Instrumentation with clinical implications for imaging the human oculus was developed, based upon the hyperspectral imaging modality. The novel, non invasive, microscopic multi-modal hyperspectral imaging system, which operates in the visible as well as near infrared region, is capable of generating images illustrating spatial distribution of oxyhemoglobin contributions. The device principally comprises of a liquid crystal tunable filter and a focal plane array detector that is integrated to the slit lamp microscope. A proof of principle clinical study involving ten healthy subjects was undertaken to image the microvascular structure within the dermal tissue within the near infrared region, however these results are not validated.
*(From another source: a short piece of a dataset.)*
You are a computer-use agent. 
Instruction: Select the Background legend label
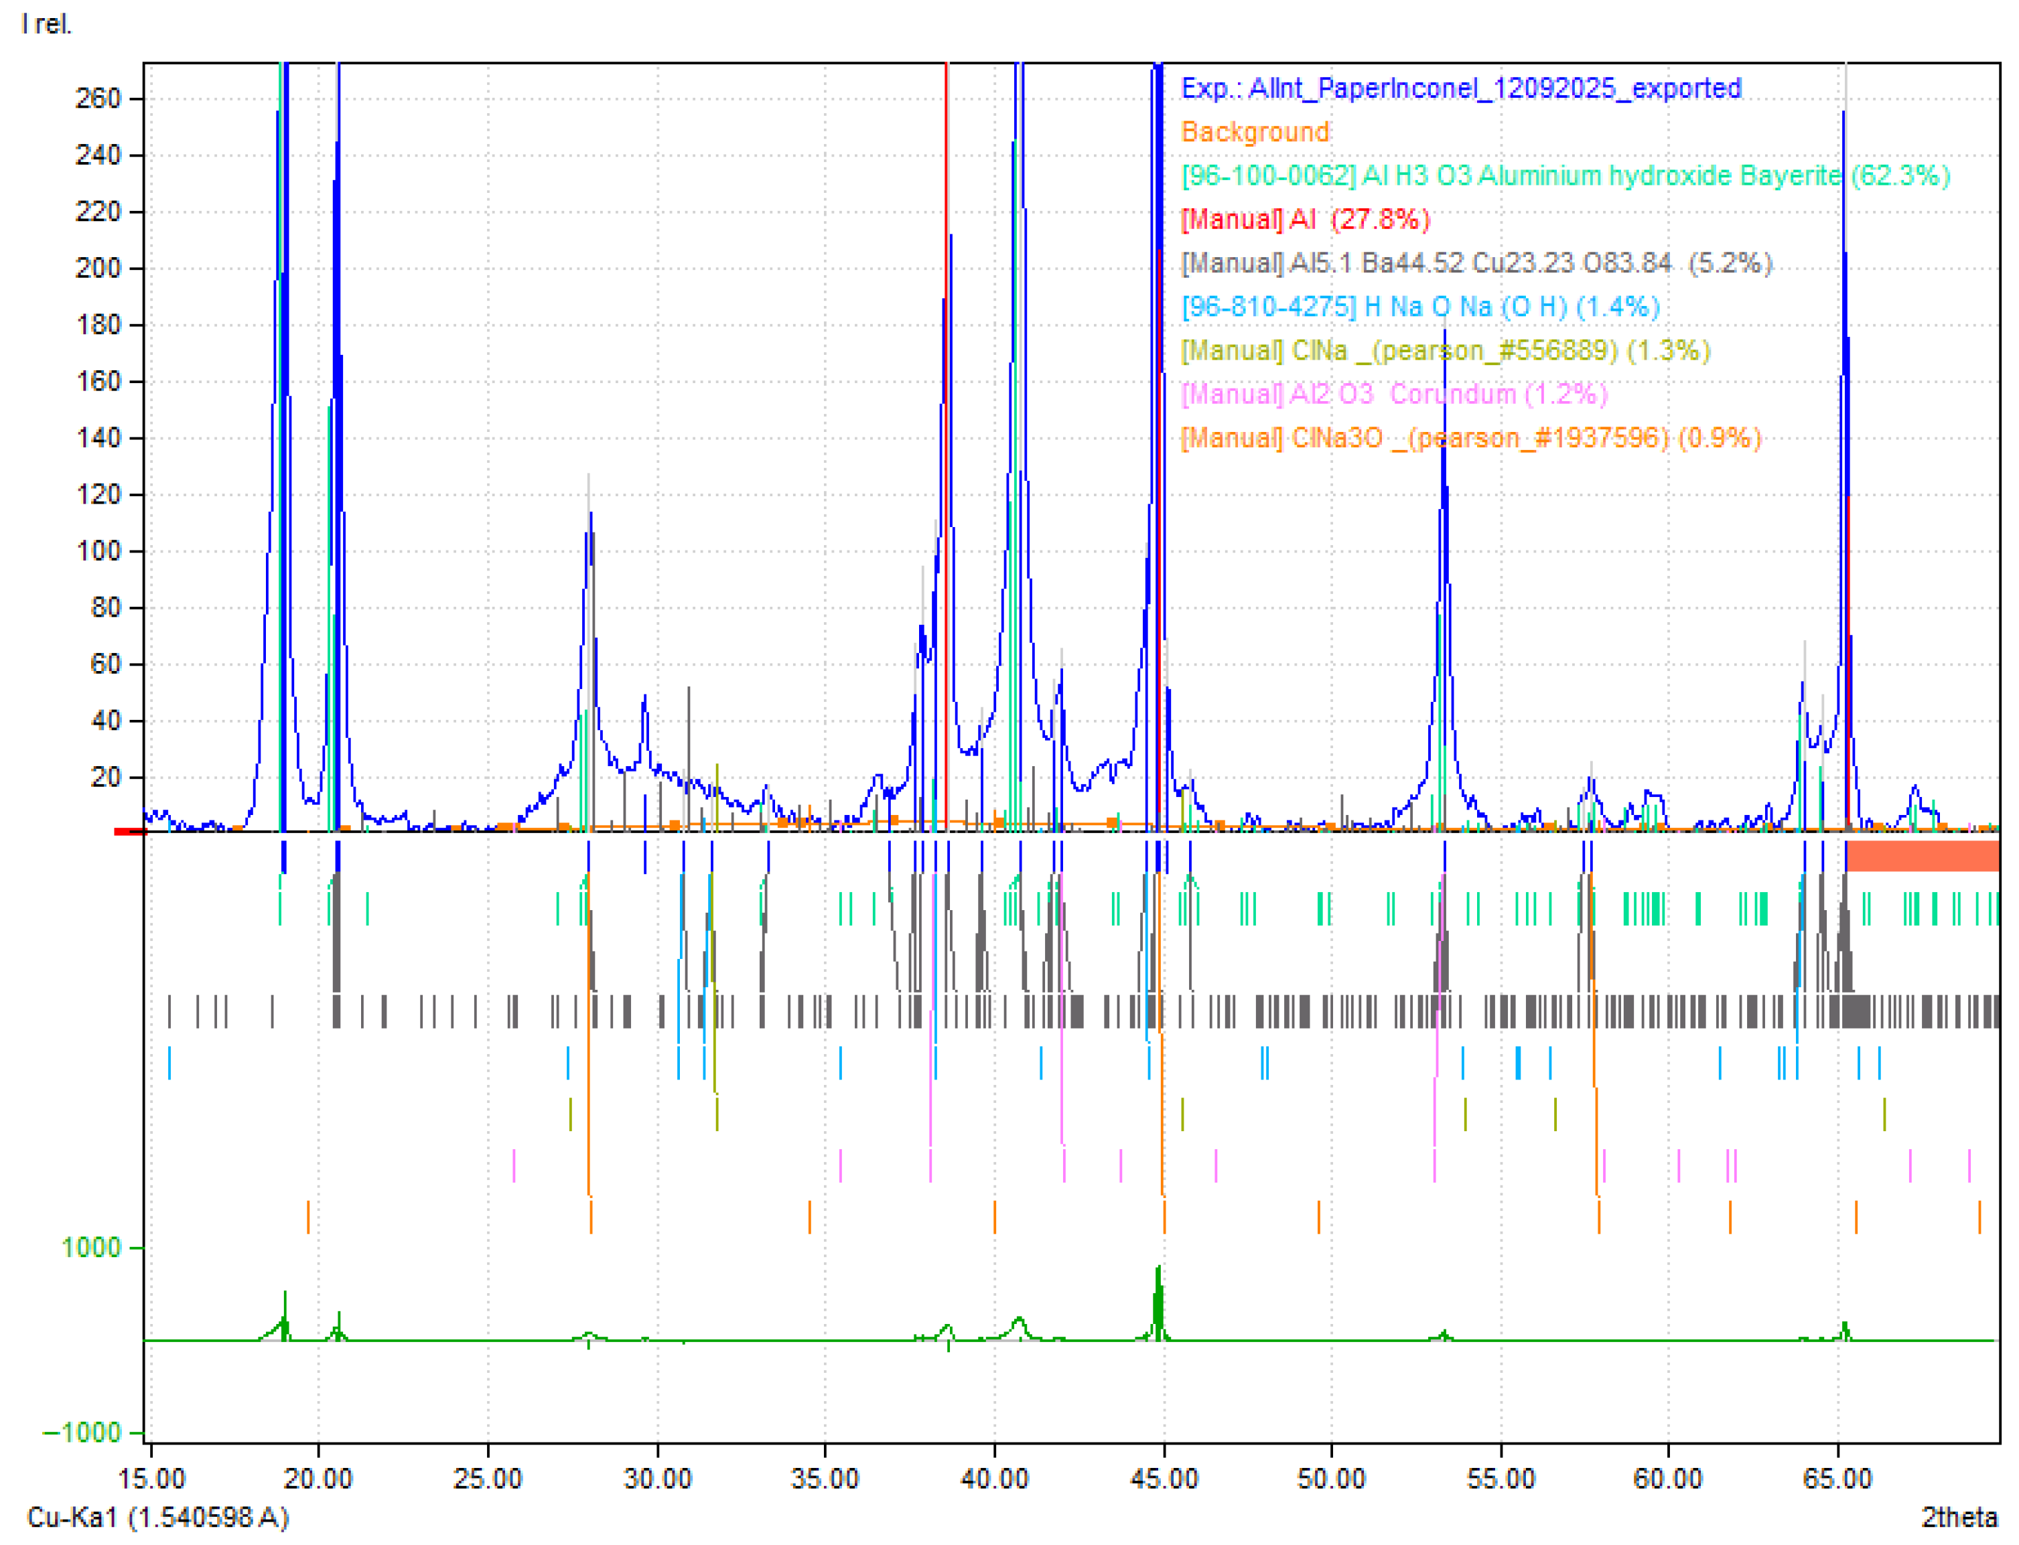1255,132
The spectral range used in the study was 650 - 1050nm, with a spectral resolution of 5nm, magnification of 10X to obtain a 35 ms acquisition time and a spatial resolution of 0.054 mm at binning of 1 x 1. The successful dermal microvascular study paved way for imaging the human eye using the visible region, wherein the anterior scleral surface was visualized in seven healthy subjects to spatially map the oxyhemoglobin contributions in the microvasculature perfusing the sclera. The spectral range used in the human eye study was 520 - 602nm, with a spectral resolution of 2nm, magnification of 10X to obtain a 5 ms acquisition time and a spatial resolution of 0.038 mm at binning of 2 x 2.